Foi apresentada Relação de Bens e indicado curador à neta menor de idade (15.10.18), o qual, BB, foi nomeado a 22.10.18, citado (26.10.18) e prestou compromisso de honra (20.11.2018). A 14.02.2019, a cabeça de casal veio esclarecer que, relativamente a prédio expropriado, e em razão da expropriação, os inventariados já não seriam titulares do mesmo na sua totalidade, mas tal requerimento veio a ser indeferido (20.03.19), sendo retificada a Relação de Bens e notificados os interessados, incluindo o curador da menor AA (1.04.19).

As interessadas GG e as filhas desta (netas dos inventariados) II e JJ juntaram procuração e reclamaram da Relação de Bens (6.05.19), sustentando, em síntese que deviam ser excluídas da qualidade de devedoras, tal como a (menor de idade) AA, que devia haver avaliação das verbas 6 a 10 e que faltava relacionar um veículo, um trator e o prédio urbano correspondente à casa de habitação do interessado KK e mulher, doada a estes.
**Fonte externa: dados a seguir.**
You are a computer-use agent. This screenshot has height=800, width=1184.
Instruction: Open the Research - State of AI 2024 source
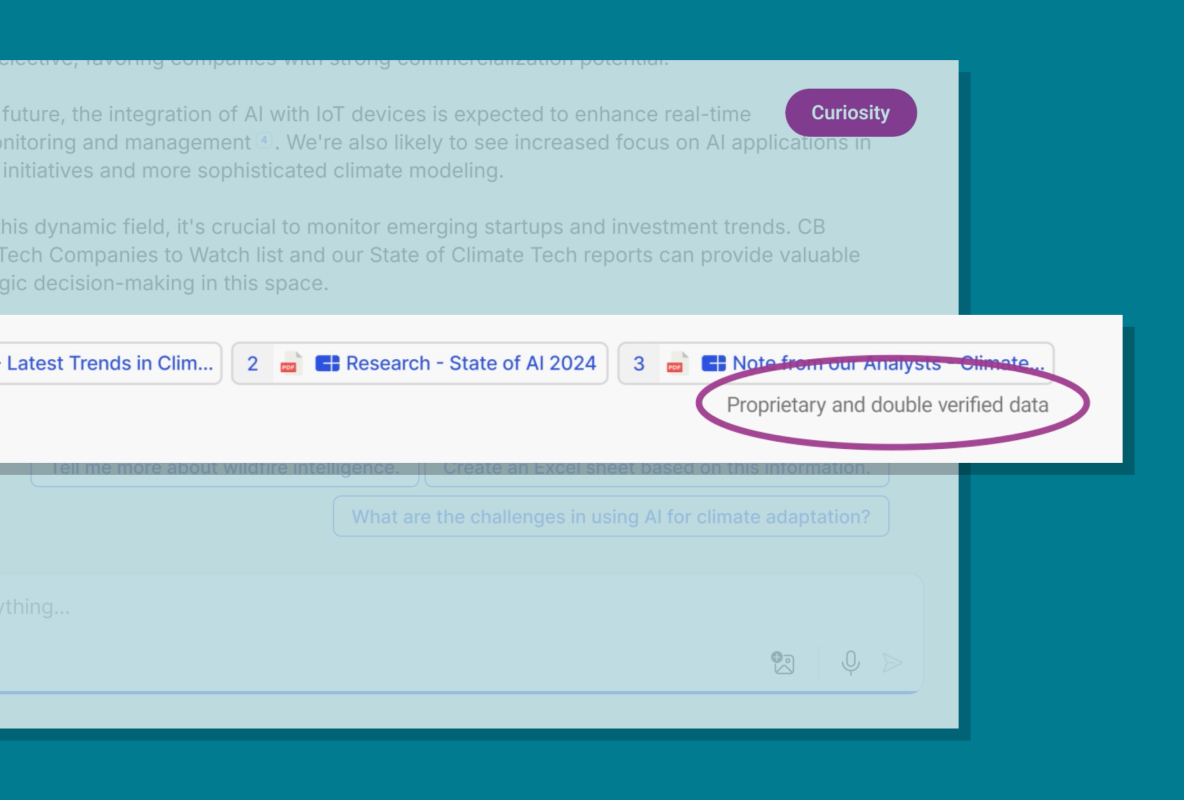tap(470, 364)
A 13.12.19, no pertinente despacho, em sede notarial, foi declarada como não apresentada aquela reclamação à Relação de Bens e declarados definitivos os bens a partilhar, e os interessados, bem como o curador da AA, foram notificados para a conferência preparatória e esta veio a ter lugar a 20.12.19, tendo sido aí requerida e deferida a sua suspensão, uma vez que estava em falta, com vista ao acordo dos interessados, a avaliação dos imóveis.

A 29.04.20 foi proferido despacho pela Sra. Notária a remeter os autos para o tribunal, ora recorrido, atento o disposto no artigo 12.º, n.º 1 da Lei 117/2019, remessa essa que ocorreu a 11.05.20.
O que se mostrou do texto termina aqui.